Hal itu tercermin dari kombinasi operan-operan horizontal cepat dan pergerakan para pemainnya yang sangat cair, luwes, serta dinamis.
Gaya permainan Tiki-taka ala Pep tak ubahnya Symphoni No.40 bagi Wolfgang Amadeus Mozart yang mengalun indah dan elegan. Berbeda halnya dengan Klopp yang keras dan meledak-ledak layaknya Enter Sandman bagi Metallica.
Kecintaan Pep kepada musik tidak hanya tercermin dari strategi yang ia terapkan. Dirinya juga sosok yang sangat menggilai musik dalam arti sebenarnya. Hal itu terbukti dari Viva la Vida karya Coldplay yang sering ia mainkan kala menangani Barcelona.

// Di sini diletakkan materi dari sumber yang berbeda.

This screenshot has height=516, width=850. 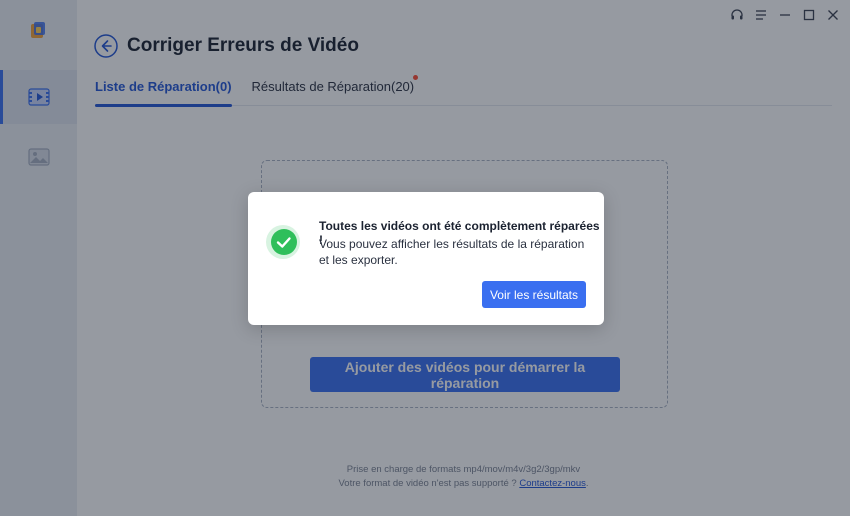 I want to click on success-check-icon, so click(x=283, y=242).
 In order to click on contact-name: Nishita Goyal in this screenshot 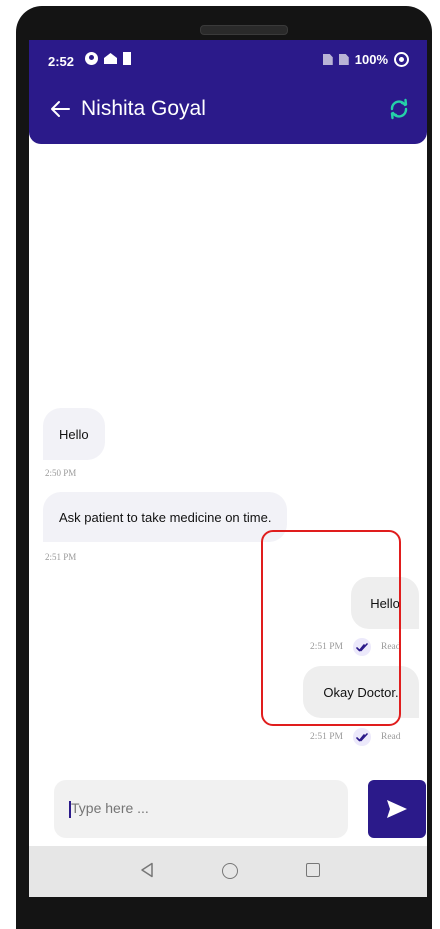, I will do `click(144, 108)`.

Pep merupakan penggemar berat band rock alternatif asal London tersebut. Ia selalu memutar lagu yang dibawakan Chris Martin itu menjelang berlaga.
Coldplay menjadi sumber inspirasi baginya selama berkarier di lapangan hijau. Lagu-lagu karya mereka dapat membuatnya lebih tenang setiap kali dirinya berada dalam tekanan.

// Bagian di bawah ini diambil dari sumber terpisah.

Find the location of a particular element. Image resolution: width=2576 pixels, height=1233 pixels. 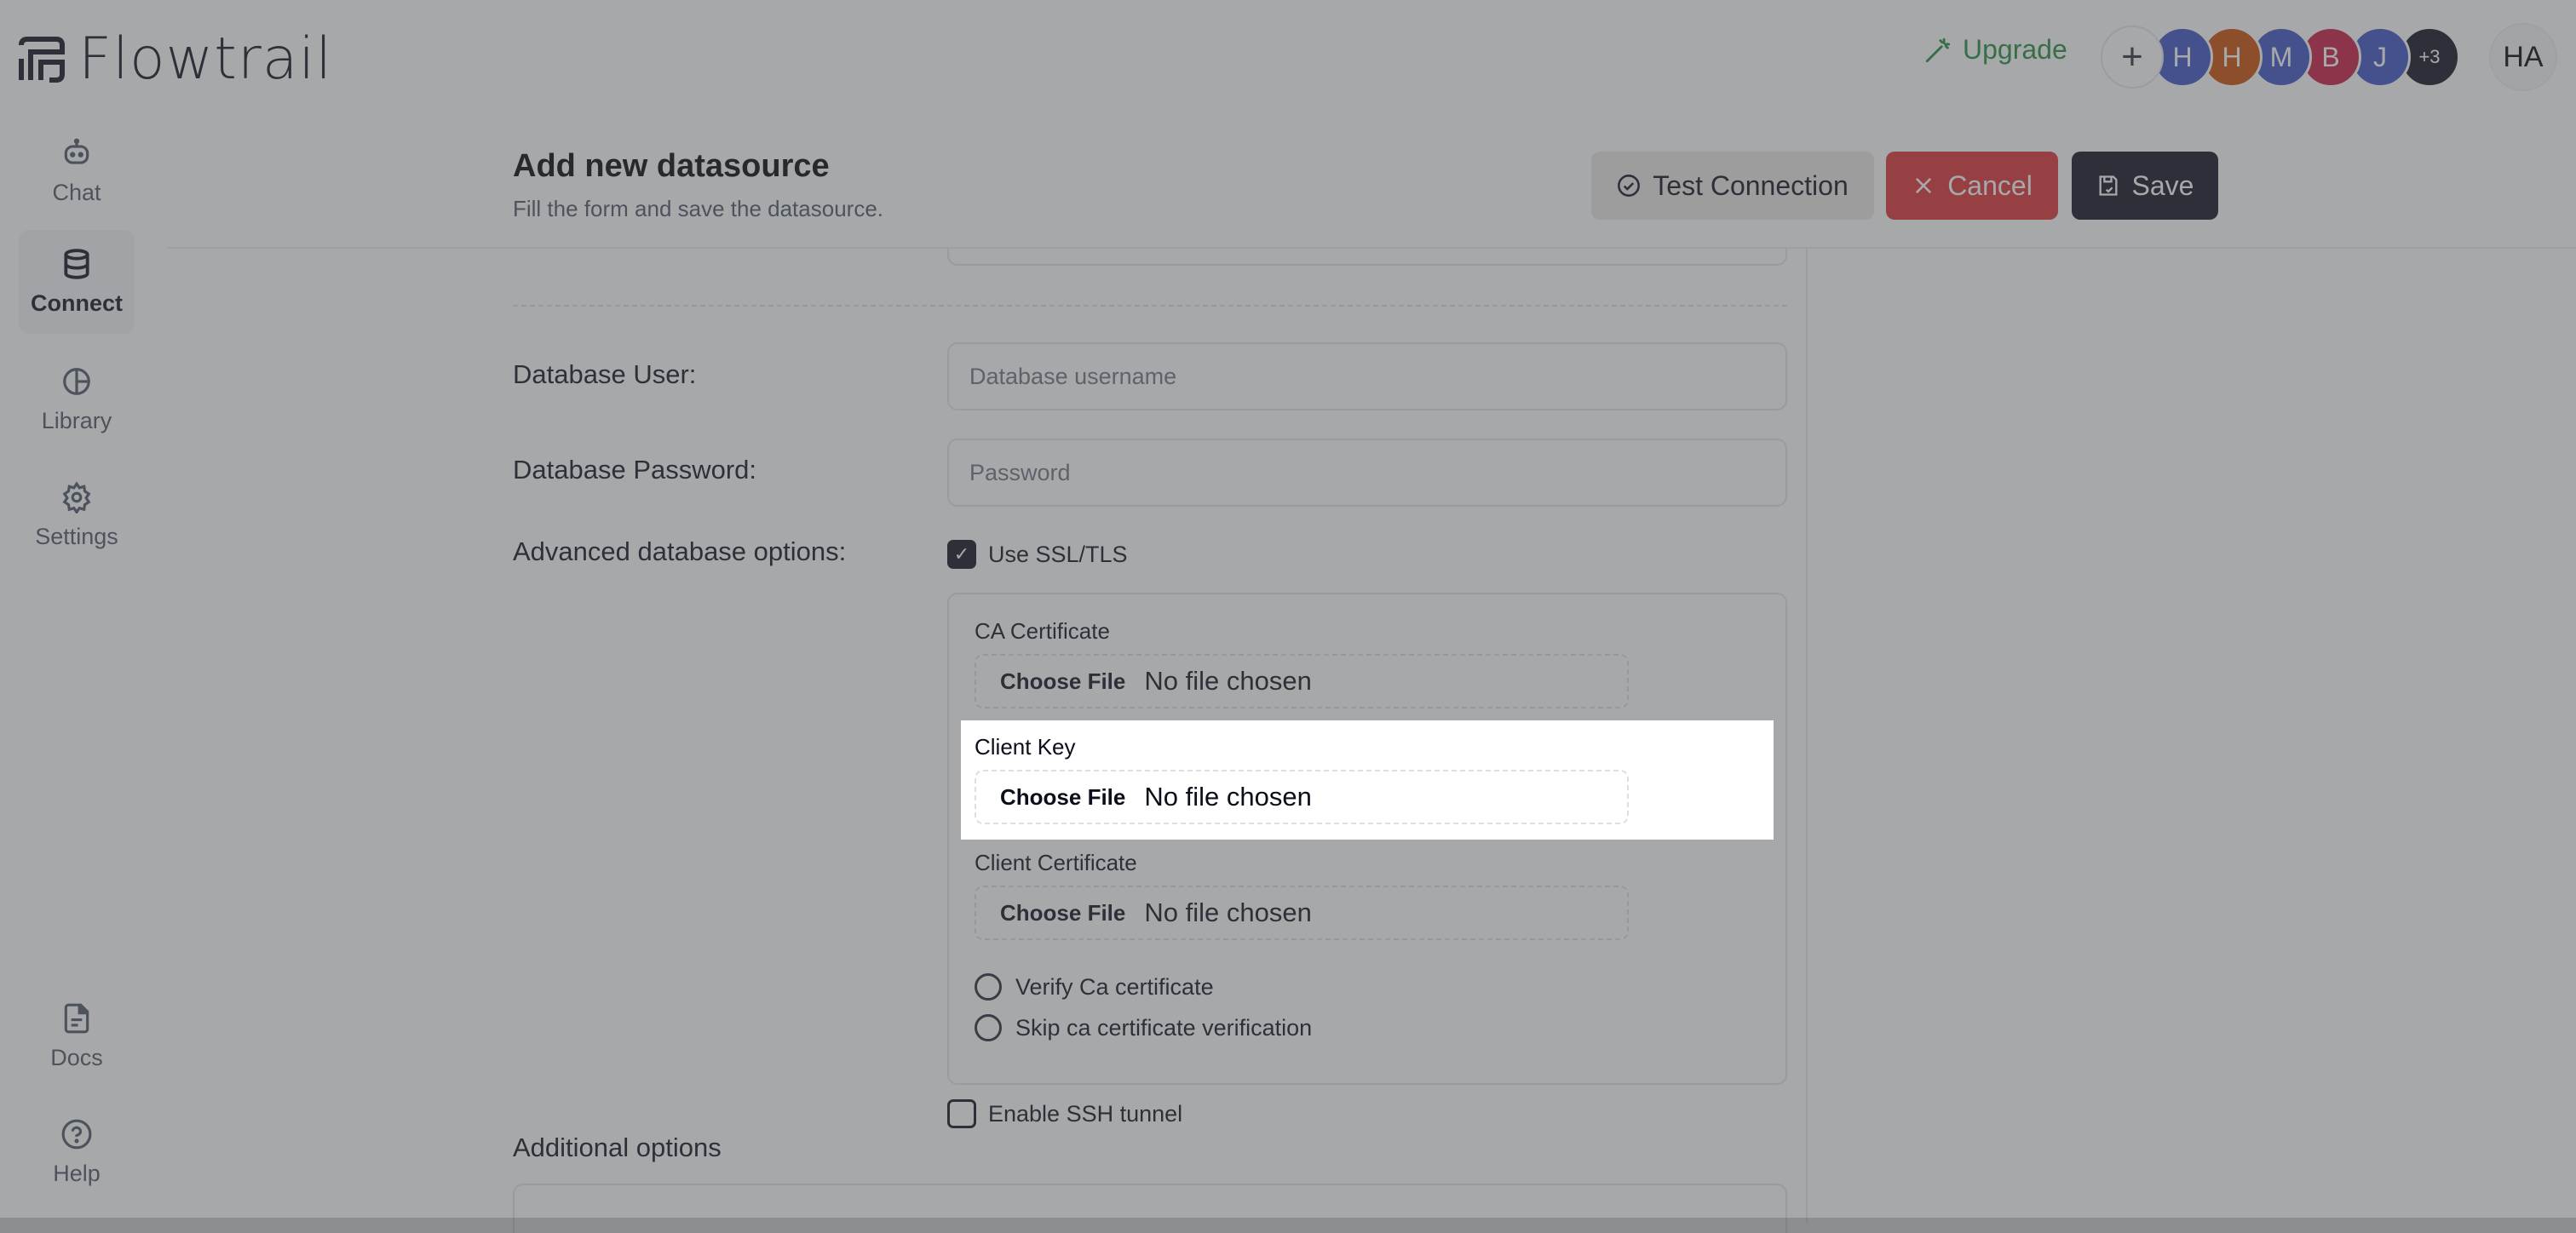

sidebar-item-library: Library is located at coordinates (77, 399).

Manajer kelahiran Spanyol itu bahkan meminta para pemainnya dalam skuat Barca untuk mendengarkan lagu tersebut guna mendongkrak semangat mereka menjelang pertandingan. Sejak saat itu Viva la Vida menjadi "dressing room anthem" bagi Xavi Hernandez dkk.
"Viva La Vida adalah sebuah karya orkestrasi megah yang memotivasi dan memberi kita keberuntungan." – Xavi Hernandez, eks Barcelona.

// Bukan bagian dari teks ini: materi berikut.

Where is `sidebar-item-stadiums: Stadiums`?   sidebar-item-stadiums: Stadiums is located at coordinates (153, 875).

Pengakuan mantan penggawa timnas Negeri Matador itu kelak terbukti dengan gelimang gelar yang sukses diraih Barca. Musim 2008/09 merupakan puncaknya. Mereka tak hanya meraih seluruh gelar yang tersedia, tapi juga mendefinisikan ulang sepak bola lewat Tiki-taka.Â
Rutinitas mendengarkan lagu sebelum bertanding rupanya tak hanya dilakukan oleh Xavi saja. Banyak pesepak bola yang melakukan kebiasaan serupa. Bahkan ritus tersebut sudah menjadi budaya bagi pesepak bola di seluruh dunia.
Selera musik Ronaldo cukup beragam, mulai dari lagu era 80-an hingga musik elektronik. Lain halnya dengan Messi dan Neymar yang lebih menyukai lagu-lagu Amerika Latin. Sementara musik Reggae Bob Marley menjadi favorit Ibrahimovic.